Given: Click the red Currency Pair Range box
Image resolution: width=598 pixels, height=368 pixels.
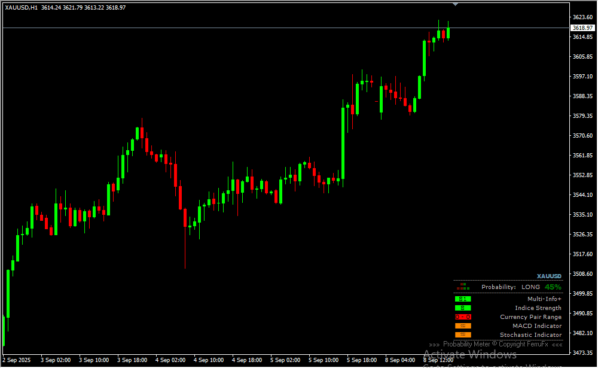Looking at the screenshot, I should coord(463,317).
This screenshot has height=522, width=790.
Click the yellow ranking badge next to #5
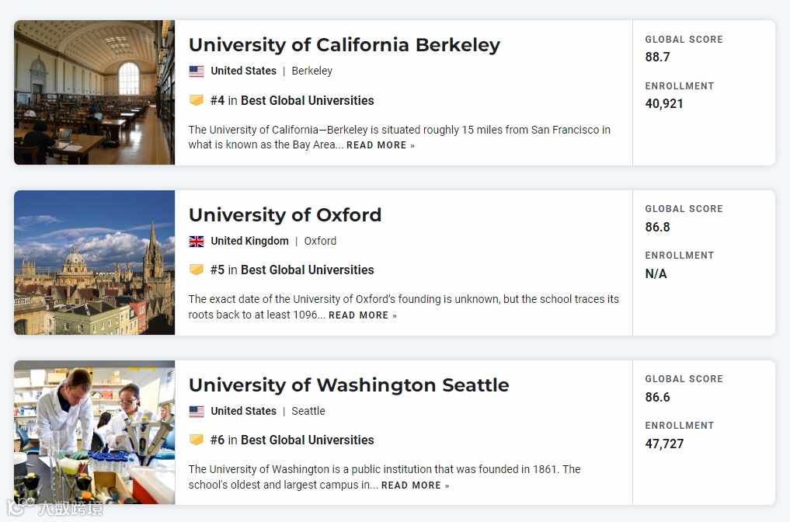click(x=197, y=270)
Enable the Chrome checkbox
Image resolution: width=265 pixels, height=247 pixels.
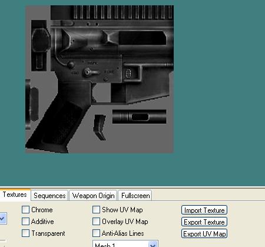point(25,210)
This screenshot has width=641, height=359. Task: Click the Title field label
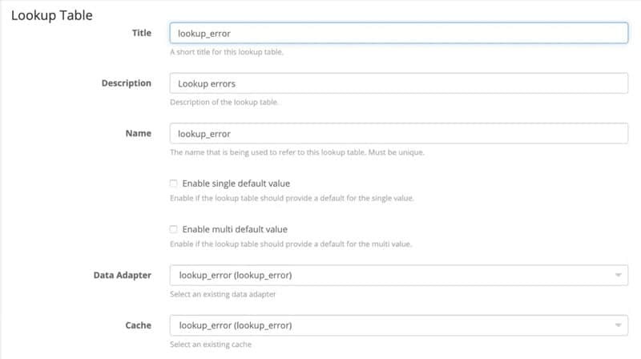(141, 33)
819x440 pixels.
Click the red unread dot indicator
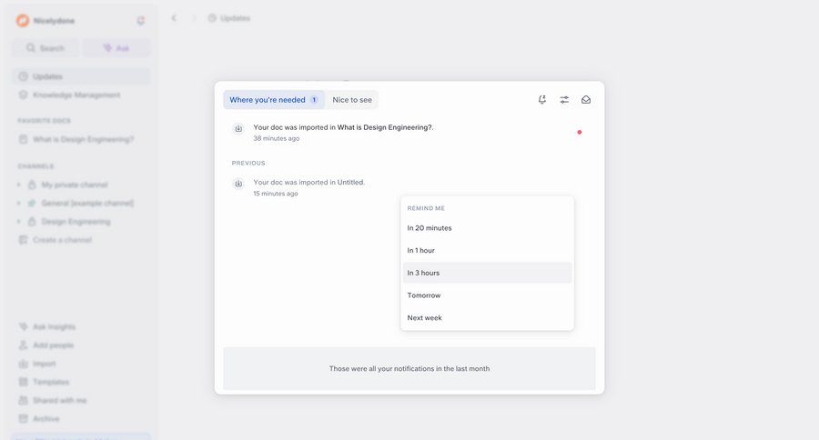pos(580,132)
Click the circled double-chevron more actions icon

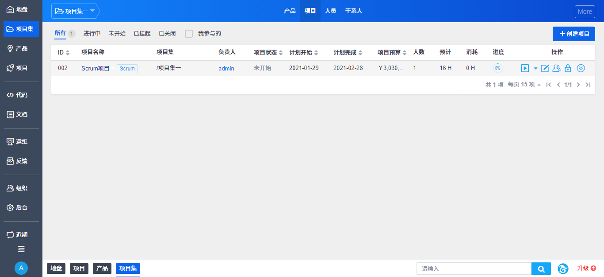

WORK REQUIRED -
Write out, exactly and only, the lines from the one containing "Image resolution: width=265" through the last line of the material above. Pictures do not go in the copy.

RESPONSE -
Image resolution: width=265 pixels, height=247 pixels.
point(25,210)
This screenshot has width=641, height=359. Task: Click the Title field label
(141, 33)
819x440 pixels.
Click the red unread dot indicator
pos(580,132)
Click the circled double-chevron more actions icon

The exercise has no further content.